Was thinking this morning how we get wiser as we get older about who to loan things to. Money. Tools. Whatever. Some people will forget. Some will break. Some will just keep on asking for more, oblivious to the fact that they have half of your house in theirs. And, it would be awkward to mention. At least for me. Some people are good at that.
The fact that it is awkward for me says a lot. Because, our hearts are a lot like those things. We give them away, loan them out.....but, while not with the expectation that all that we do or give will be reciprocate, with the hope that they will be care for and left undamaged. Maybe with the need to have a piece of their heart as well. That doesn't always work out either. Some people forget to care. Some break our hearts. Some just keep asking for more, never knowing that we've given as much as we possibly can. The house is empty, so to speak, they have returned nothing...so, their "house" is full while ours is empty.
As a christian woman, I have often felt pushed by the church to be that person who fills someone else's house. I know that God steps in and makes things better. I know that He never leaves me alone. But still, I think that giving the deepest parts of me away to people who don't really care is a ba iea. I don't mean in service. Or in missions. I mean in the deepest, closest relationships. I am learning that I can't give enough, can't be enough, can't sacrifice enough for some people. And, as sad as it makes me, I'm beginning to see that the problem isn't always me.
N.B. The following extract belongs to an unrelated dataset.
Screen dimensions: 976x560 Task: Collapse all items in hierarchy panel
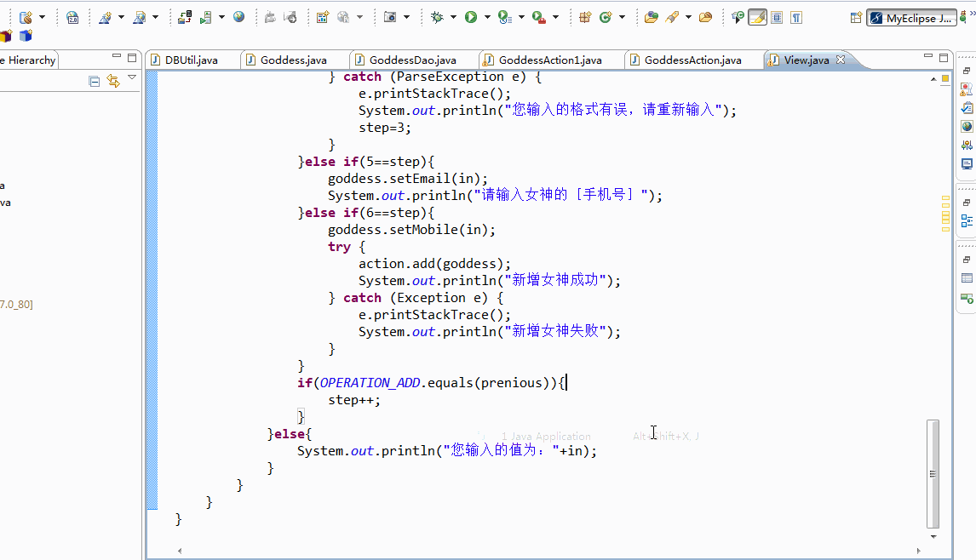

It's not because I'm selfish or uncaring. It's that for some people there is no enough. If they borrow ten bucks today, they will need a hundred next week. It's a perpetual need thing. I can handle saying no when it's money....well, sometimes...or objects....but I am really lousy at doing the same with my heart. And it's important.
It's important to be loved as well as to love. To give. And to receive. To call. And be called. To sacrifice. And be sacrificed for. It builds us up.
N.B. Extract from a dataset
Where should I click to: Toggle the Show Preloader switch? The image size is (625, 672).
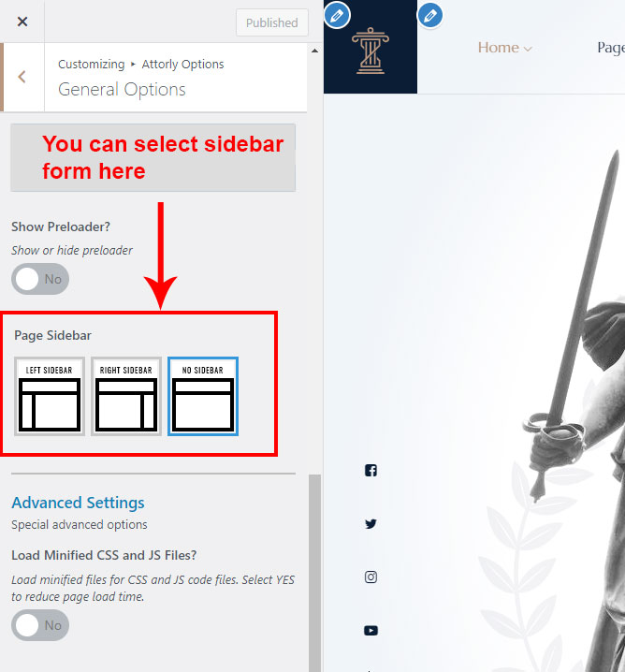point(40,279)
So, I got where I am by settling. Allowing. Some of the horrific things that have happened, I should have gotten up and walked away.....but it always feels like, "maybe this one thing will finally make him content or happy with me." The thing is....when I love someone, it's not what they do. It's just that they are. I have a giving heart. Still prickly. Still hurting. But still longing to give. So, receiving love that is based on what things I can do to earn it hurts.
I've had to learn the hard way about loaning to those who don't care or appreciate. How to keep a soft heart, but a wise one is what I long for.